When selling time value, you will use a different philosophy than those stock investors looking for a stock to go up in price.  Your gains will come from the time value of the options you will sell.  This approach to stock selection is unusual.  Most investors use fundamental analysis or technical analysis while you will use the time value of s stock’s options, tempered by fundamentals and long-term hold principles.

Deciding to create a covered call trade requires choosing an expiration month and strike price.  Option strategies require making modifications during the life of an option trade.  The option expiration month you select will have significant impact on the success of any option trade.

There are at least four different expiration months available for every stock on which options trade.  Initially, the CBOE set up only four months for options but later LEAPS were introduced so it was possible for options to be traded for more than four months on stocks with LEAPS options.  When stock options first began trading, each stock was assigned to one of three cycles: January, February or March.  Stocks assigned to January cycles will offer options in the months of January, April, July and October.  The same quarterly sequence will hold for the February and March option cycles.  Under the new rules, the first two months are always available but for the later months the original option cycles are used.

To select a stock for your covered call portfolio, you must have available a current option chain list.  You can select the expiration month based on the time value of the stock options and the strike price.  Then, if the stock meets your stock selection criteria, but it as the underlying stock in your portfolio.

To get an annual return of 20% or more, you must find available options with time value that will produce a 2% return each month or 5% each three months on the price of the stock.  Using the option chain list, you can calculate the percentage of stock price that the time value represents.  Of all the optionable stocks, you can find at least 5 to 10 stocks to consider.  If the time value seems attractive, then look at the fundamental and technical analysis to make your decisions.

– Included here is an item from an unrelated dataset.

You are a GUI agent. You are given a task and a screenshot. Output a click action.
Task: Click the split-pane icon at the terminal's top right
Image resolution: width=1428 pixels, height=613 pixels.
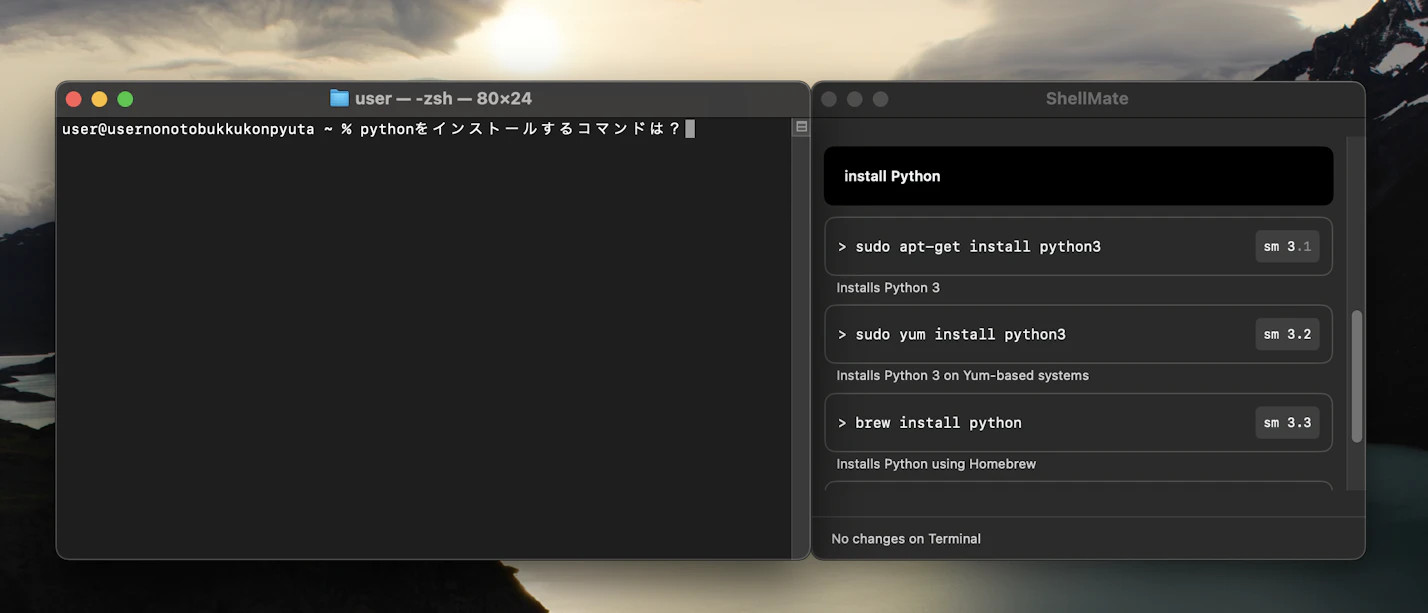coord(801,126)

Personally, I like to sell an option in the current or next month with a time value return of no less than 3%.  However, I will caution all covered writers
to proceed with caution if the time value return is very high as usually there is something pending with the underlying stock such as a news event, earning
release and other items.  Volatility can play a significant role in the pricing of options so the higher priced time value options usually have a significantly higher volatility.